A 5-for-31 start in spring training wasn't what he had in mind, and he's convinced his upgraded physique isn't the root of his slump.

"I don't think so," Ludwick said Sunday in Jupiter, Fla. "I'm not too worried about it. I've got three weeks and I'm doing the things I need to do to get ready, and just taking it day by day."

Cardinals manager Tony La Russa thinks it's just a matter of the 30-year-old Ludwick settling into his swing. He noted Ludwick reported in great condition and weight trained as a baseball player, not as a bodybuilder.

"I think he lifted smart," the manager said. "He's not bound up at all. He's working every at-bat, tweaking it, searching for that good feeling."

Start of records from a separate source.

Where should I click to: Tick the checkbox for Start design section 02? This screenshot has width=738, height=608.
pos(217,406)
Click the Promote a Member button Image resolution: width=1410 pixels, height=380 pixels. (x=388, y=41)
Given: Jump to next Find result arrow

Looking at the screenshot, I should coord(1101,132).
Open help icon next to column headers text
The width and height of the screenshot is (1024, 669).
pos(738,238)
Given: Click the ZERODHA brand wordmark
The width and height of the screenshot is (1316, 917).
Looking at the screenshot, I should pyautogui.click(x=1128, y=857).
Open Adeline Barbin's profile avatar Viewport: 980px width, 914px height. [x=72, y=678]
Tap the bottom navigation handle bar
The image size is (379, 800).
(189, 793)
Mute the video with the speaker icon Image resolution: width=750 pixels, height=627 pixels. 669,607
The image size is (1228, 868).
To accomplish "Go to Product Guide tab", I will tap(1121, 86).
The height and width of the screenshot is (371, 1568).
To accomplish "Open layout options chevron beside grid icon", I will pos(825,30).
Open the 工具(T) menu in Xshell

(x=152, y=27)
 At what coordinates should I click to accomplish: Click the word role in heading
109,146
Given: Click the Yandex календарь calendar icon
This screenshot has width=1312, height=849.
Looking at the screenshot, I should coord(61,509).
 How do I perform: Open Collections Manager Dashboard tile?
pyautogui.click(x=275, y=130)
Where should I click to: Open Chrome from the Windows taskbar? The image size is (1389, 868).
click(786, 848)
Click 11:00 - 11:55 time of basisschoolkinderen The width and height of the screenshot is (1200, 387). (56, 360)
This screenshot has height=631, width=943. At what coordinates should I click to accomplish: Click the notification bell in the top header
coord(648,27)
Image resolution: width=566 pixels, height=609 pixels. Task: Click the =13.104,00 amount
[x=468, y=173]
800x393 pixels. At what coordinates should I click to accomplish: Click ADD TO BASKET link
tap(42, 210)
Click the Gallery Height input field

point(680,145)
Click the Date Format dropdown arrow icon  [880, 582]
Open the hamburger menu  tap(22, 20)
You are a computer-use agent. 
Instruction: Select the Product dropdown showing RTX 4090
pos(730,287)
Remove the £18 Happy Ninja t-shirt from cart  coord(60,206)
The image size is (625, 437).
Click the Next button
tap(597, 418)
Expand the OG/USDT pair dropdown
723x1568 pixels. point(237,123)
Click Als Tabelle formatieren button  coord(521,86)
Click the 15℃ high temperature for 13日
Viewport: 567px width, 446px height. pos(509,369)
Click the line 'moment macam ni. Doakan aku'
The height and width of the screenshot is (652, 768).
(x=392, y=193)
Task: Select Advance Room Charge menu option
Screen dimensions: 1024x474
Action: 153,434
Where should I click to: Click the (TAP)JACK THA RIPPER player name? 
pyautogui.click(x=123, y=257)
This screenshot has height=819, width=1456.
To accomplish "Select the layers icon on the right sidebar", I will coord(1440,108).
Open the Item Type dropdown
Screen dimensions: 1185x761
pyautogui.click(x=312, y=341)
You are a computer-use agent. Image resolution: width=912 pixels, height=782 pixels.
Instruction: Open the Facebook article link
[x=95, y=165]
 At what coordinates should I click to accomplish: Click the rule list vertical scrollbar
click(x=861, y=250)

HART EMPHASIZES CONDITIONING AFTER SLIDE (9:18 a.m. ET)
Right fielder Corey Hart sizzled last summer before slumping in September.

This season, Hart hopes he can contribute at the plate when it counts.

"My body was just drained and tired," Hart said Sunday in Phoenix. "I wasn't used to being out there that much. It's the most I'd played, 100 more at-bats than I'd ever had. I was worn down. Physically, I didn't prepare for that kind of season."

Hart hit .289 with 15 homers and 58 RBIs to make his first All-Star appearance after winning the fan vote for the final outfielder spot. He began to struggle soon after, culminating with a miserable final month of the season. In September, he hit .173 with no homers and 10 RBIs and struck out 21 times compared to just three walks.

"I was pressing," Hart said. "I was trying to find it and of course, I was a starter and didn't want to come out of the lineup. It's one of those things, you work in the offseason physically and mentally. I just didn't quite get it done last year."

Information from The Associated Press was used in this report.